▶ **Exercise instructions**
From the line containing "Instruction: Open Overview from the sidebar" to the last line of the records, please reproduce every line exactly and nothing more.

———

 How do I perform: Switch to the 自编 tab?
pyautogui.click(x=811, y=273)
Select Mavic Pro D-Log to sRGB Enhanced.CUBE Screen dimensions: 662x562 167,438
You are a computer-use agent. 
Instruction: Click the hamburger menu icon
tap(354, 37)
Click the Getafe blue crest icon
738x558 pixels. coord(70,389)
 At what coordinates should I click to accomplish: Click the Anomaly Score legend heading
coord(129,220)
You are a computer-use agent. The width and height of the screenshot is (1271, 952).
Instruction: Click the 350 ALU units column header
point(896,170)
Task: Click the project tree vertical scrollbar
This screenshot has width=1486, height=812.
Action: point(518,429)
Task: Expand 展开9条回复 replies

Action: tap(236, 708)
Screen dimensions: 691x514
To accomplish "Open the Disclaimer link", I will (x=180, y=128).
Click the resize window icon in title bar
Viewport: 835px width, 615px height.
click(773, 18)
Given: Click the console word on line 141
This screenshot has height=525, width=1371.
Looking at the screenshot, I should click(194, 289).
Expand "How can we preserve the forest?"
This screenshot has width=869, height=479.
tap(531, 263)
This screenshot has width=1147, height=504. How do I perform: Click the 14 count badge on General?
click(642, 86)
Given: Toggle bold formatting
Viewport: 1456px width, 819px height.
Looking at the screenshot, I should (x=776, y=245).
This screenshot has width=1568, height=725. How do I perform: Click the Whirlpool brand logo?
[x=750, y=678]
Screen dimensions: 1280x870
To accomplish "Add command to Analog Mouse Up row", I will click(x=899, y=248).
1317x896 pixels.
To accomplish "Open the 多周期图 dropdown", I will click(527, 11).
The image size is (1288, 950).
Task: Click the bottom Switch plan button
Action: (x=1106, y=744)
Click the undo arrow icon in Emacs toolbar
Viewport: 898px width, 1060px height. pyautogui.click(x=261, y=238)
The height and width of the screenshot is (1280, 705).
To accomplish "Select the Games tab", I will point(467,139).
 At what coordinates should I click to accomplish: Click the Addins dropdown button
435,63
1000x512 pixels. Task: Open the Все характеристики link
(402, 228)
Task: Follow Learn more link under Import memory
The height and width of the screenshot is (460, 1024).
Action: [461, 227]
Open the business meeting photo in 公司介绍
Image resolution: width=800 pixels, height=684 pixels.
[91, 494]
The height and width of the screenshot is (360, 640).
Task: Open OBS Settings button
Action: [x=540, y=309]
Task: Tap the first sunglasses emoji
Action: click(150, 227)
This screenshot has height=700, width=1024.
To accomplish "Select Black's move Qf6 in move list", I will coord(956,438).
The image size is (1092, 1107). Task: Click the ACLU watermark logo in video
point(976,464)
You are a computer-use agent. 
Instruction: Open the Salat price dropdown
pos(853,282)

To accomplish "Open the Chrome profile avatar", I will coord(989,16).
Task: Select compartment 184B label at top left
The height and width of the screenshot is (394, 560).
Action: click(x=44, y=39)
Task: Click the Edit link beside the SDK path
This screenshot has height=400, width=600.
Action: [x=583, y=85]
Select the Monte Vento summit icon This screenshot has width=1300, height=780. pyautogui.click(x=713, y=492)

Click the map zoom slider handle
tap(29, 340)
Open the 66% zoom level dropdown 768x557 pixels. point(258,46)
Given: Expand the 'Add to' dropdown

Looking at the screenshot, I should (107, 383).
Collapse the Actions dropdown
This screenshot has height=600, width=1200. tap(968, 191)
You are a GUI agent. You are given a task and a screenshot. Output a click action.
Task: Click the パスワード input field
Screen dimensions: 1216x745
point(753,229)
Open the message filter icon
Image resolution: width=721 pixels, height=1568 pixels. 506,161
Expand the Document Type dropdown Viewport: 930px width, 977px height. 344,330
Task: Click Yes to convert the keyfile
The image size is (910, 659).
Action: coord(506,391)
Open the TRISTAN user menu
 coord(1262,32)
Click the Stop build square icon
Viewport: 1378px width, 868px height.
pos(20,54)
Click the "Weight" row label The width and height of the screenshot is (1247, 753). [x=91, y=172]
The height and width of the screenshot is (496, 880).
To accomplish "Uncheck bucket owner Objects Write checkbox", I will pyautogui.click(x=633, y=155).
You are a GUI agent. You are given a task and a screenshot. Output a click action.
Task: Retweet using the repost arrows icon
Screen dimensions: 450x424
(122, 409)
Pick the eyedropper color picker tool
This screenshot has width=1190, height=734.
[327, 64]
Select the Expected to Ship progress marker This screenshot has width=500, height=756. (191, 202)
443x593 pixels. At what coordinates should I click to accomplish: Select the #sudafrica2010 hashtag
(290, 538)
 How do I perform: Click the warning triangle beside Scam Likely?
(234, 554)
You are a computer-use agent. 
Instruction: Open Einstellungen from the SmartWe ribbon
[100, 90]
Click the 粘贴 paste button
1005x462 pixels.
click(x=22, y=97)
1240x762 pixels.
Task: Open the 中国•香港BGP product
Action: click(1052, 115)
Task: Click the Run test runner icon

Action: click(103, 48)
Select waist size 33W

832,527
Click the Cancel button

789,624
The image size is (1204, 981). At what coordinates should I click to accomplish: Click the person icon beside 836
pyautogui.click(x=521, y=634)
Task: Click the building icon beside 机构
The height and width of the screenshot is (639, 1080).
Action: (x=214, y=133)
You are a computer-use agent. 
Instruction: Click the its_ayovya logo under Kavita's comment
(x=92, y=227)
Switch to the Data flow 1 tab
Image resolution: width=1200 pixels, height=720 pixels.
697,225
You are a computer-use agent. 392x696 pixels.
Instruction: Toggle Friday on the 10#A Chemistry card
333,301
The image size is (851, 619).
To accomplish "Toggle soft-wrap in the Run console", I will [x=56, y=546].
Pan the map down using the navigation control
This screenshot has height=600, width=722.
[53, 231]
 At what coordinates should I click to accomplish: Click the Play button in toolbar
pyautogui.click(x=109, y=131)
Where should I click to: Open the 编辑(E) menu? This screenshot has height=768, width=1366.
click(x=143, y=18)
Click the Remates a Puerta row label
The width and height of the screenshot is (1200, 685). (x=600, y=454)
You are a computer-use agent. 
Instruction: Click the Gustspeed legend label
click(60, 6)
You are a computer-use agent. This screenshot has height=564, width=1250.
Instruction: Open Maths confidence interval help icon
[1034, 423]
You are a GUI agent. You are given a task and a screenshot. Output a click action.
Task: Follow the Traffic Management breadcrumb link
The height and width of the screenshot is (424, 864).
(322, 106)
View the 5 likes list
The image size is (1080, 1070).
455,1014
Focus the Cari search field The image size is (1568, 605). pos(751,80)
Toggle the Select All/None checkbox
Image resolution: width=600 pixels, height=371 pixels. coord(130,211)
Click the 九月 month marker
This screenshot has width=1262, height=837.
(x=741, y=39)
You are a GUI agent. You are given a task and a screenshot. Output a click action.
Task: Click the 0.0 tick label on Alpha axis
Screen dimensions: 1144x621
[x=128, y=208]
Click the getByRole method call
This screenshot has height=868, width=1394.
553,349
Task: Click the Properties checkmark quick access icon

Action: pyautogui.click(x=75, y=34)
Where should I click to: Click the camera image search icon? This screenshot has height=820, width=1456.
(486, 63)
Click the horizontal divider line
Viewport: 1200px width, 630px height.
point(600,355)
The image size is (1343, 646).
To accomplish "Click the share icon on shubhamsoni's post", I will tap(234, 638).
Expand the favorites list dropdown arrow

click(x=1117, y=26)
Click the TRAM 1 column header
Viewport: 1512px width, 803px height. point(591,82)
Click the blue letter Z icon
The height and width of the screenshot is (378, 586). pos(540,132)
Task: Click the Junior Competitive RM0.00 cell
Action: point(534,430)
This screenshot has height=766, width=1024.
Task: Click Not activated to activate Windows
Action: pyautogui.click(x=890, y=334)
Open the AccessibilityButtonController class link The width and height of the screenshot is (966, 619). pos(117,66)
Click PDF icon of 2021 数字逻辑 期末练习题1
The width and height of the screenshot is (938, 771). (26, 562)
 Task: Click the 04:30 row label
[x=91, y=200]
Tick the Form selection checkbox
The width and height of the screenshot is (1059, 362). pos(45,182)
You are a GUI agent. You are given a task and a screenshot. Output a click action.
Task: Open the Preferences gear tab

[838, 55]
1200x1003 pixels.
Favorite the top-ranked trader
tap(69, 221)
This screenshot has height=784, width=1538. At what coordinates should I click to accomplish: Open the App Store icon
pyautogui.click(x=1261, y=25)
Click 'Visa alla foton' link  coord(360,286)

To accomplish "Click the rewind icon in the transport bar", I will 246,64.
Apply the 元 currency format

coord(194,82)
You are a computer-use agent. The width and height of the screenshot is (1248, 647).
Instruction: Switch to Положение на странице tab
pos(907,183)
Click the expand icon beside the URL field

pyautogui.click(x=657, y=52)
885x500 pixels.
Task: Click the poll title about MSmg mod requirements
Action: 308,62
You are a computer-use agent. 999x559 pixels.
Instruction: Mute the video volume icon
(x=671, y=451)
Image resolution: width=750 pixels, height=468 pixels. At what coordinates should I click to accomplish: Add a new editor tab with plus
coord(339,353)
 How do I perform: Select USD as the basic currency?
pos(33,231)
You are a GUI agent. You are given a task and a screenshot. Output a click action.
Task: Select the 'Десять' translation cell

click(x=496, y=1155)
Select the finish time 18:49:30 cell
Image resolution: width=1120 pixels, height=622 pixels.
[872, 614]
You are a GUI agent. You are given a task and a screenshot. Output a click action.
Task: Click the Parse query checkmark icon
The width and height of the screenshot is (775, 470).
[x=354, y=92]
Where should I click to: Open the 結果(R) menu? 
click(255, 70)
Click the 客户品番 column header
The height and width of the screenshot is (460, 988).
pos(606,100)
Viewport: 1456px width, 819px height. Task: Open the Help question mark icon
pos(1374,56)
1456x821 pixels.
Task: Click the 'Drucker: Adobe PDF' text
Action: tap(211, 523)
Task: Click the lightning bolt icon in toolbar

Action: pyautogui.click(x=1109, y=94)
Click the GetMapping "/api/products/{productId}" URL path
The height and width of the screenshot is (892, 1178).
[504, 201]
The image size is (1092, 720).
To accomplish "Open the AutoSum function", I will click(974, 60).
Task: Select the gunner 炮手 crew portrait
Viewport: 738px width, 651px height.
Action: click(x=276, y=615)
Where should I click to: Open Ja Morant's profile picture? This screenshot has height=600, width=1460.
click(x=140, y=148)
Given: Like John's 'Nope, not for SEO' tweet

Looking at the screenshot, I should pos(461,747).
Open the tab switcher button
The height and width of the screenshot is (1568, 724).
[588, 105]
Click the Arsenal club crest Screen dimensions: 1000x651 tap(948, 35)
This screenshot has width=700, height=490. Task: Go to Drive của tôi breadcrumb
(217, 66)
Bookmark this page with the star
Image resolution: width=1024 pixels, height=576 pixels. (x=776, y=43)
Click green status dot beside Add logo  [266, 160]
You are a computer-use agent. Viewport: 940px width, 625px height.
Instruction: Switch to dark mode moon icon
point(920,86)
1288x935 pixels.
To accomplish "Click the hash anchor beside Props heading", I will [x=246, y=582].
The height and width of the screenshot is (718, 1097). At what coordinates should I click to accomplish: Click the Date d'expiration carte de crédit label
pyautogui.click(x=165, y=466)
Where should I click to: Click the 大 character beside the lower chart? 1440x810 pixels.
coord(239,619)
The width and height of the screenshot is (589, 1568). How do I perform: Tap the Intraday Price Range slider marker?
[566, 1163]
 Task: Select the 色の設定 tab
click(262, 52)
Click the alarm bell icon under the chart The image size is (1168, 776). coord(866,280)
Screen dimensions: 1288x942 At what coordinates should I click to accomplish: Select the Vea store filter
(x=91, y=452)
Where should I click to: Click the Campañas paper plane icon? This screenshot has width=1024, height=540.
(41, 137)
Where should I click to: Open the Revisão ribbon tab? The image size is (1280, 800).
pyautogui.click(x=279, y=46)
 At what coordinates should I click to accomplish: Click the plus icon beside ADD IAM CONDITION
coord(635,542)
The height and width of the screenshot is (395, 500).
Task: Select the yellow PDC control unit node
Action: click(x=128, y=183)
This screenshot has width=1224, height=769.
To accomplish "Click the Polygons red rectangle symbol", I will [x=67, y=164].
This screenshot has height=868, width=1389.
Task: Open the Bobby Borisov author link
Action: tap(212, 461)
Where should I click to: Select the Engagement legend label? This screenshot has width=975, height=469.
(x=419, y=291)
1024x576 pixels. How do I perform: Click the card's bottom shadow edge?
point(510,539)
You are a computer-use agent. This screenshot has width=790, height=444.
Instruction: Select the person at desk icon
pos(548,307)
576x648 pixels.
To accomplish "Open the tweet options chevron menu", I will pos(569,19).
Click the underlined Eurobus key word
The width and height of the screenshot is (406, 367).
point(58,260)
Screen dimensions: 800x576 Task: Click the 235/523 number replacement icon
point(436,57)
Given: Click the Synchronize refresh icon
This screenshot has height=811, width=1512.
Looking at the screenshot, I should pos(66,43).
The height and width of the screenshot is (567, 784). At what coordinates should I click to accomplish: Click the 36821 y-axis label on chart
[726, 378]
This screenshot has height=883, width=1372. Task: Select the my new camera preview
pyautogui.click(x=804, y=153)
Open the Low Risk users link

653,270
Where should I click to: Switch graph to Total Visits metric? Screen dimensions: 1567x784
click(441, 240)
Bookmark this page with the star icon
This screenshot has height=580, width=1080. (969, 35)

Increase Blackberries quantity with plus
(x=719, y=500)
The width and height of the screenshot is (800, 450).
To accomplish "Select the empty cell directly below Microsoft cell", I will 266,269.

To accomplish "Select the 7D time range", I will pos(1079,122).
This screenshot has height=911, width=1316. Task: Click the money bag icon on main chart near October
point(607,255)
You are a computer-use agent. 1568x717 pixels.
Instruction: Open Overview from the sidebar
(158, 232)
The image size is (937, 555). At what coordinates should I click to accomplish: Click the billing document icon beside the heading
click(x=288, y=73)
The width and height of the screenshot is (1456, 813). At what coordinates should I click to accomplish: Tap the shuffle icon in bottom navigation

———

▶ **Solution for this problem**
Instruction: Open Overview from the sidebar
(158, 232)
The image size is (937, 555). At what coordinates should I click to accomplish: Click the billing document icon beside the heading
click(x=288, y=73)
The width and height of the screenshot is (1456, 813). At what coordinates should I click to accomplish: Tap the shuffle icon in bottom navigation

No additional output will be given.